**Problem set:**
1. According to the Climate Risk Index text below, which organization publishes the Global Climate Risk Index?
2. List every country or territory that the Climate Risk Index text below names as most affected, whether for 2018 or for the period from 1999 to 2018.
3. Carry on the Climate Risk Index text below, beginning after its final point.

#### Source document

Global Climate Risk Index 2020 and Warsaw International Mechanism for Loss and Damage

Context: The Global Climate Risk Index 2020 analyses to what extent countries and regions have been affected by impacts of weather-related loss events (storms, floods, heatwaves etc.).

  • The most recent data available— for 2018 and from 1999 to 2018 —were taken into account.

Analysis

  • Global Climate Risk Index is an annual ranking that measures the damage done by extreme weather to human life and economies.
  • It is published by environmental think-tank Germanwatch.
  • The countries and territories affected most in 2018 were Japan, the Philippines as well as Germany.
  • For the period from 1999 to 2018 Puerto Rico, Myanmar and Haiti rank highest.
  • Both Japan and Germany were hit hard by heatwaves and drought that year.
  • In 2018, a severe summer heatwave in Japan killed 138 people and caused more than 70,000 people to be hospitalised with heat stroke and exhaustion, the report said.
  • And in Germany, the period from April-July 2018 was the hottest ever recorded in the country, leading to the deaths of over 1,200 people.
  • Across Europe, extreme heat spells are now up to 100 times more likely than a century ago, says the report.
  • It noted that the impact of heatwaves on African countries may be under-represented due to a lack of data.
  • The heatwaves in Europe, North America and Japan also confirm: High-income countries are feeling climate impacts more clearly than ever before.
  • Powerful storms also left a trail of destruction in 2018, with the Philippines second in the climate risk index due to large losses when it was battered by top-strength Typhoon Mangkhut – the most powerful typhoon recorded worldwide in 2018.

########
#### Data section

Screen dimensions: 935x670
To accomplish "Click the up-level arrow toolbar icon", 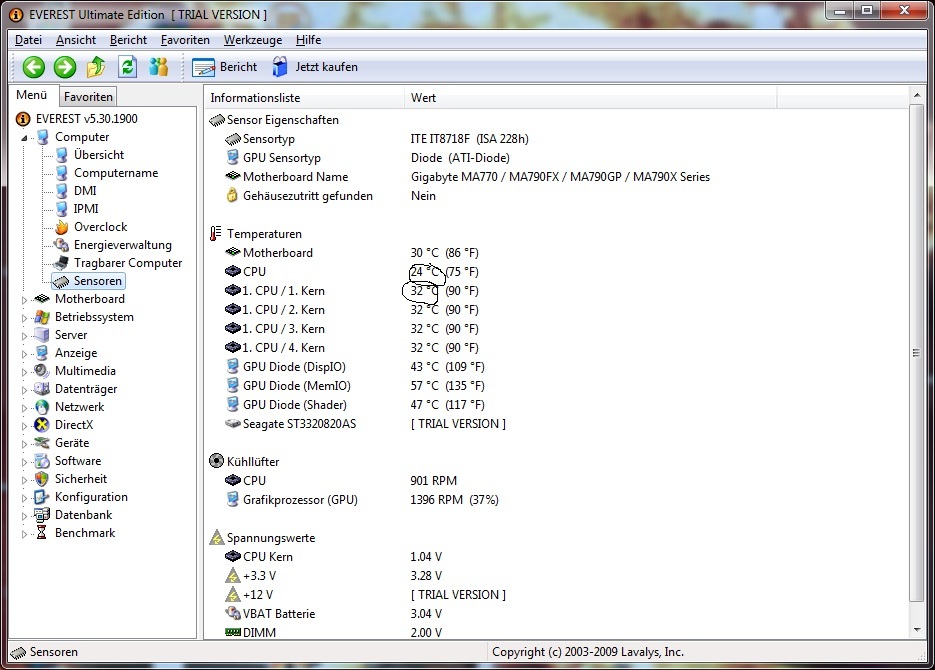I will point(96,67).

########

**Responses:**
1. The environmental think-tank Germanwatch publishes it.

2. Japan, the Philippines, Germany, Puerto Rico, Myanmar, Haiti

3.
  • Madagascar was the fourth most weather-affected country as two cyclones killed about 70 people and forced 70,000 to seek refuge.
  • Looking at the period between 1999 -2018, poor countries had to face much higher impacts.
  • Seven of the ten countries most affected in this period are developing countries with low or lower middle income per capita.
  • Between 1998 and 2017, disaster-hit countries reported $2.9 trillion in direct economic losses, with 77% resulting from climate change, according to a United Nations report.
  • The U.S. faced the highest losses, followed by China, Japan, and India.
  • India — in fifth position — suffered water shortages, crop failures and worst flooding, Germanwatch said in the report.
  • India has fallen from its 15th rank of countries hit most by climate change-induced weather phenomena in 2017, to number five in 2018.
  • The report says that in India, it was the 2018 monsoon that severely affected the country and contributed to its sliding to the number 5 position.
  • The state of Kerala was especially impacted, 324 people died because of drowning or being buried in the landslides set off by the flooding – the worst in one hundred years.

Warsaw International Mechanism for Loss and Damage

  • The L&D Mechanism was established at the 19th session of the Conference of the Parties (COP 19) in Warsaw, Poland, which took place in November 2013.
  • The aim of the L&D Mechanism is to address loss and damage associated with impacts of climate change, including extreme events (such as hurricanes, heat waves, etc.) and slow onset events (such as desertification, sea level rise, ocean acidification, etc.) in developing countries that are particularly vulnerable to the adverse effects of climate change.
  • The L&D Mechanism will promote the implementation of approaches to addresses loss and damage in three ways:
  1. Enhancing knowledge and understanding of comprehensive risk management approaches;
  2. Strengthening dialogue, coordination, coherence and synergies among relevant stakeholders;
  3. Enhancing action and support, including finance, technology and capacity–building.